What you should do >>
Please write out each entry exactly as it appears.

================================

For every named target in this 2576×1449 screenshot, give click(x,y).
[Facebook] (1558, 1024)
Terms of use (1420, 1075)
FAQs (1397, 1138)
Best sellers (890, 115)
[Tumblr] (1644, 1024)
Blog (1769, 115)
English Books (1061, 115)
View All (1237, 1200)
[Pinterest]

================================

Your response >>
For every named target in this 2576×1449 screenshot, give click(x,y).
[Facebook] (1558, 1024)
Terms of use (1420, 1075)
FAQs (1397, 1138)
Best sellers (890, 115)
[Tumblr] (1644, 1024)
Blog (1769, 115)
English Books (1061, 115)
View All (1237, 1200)
[Pinterest]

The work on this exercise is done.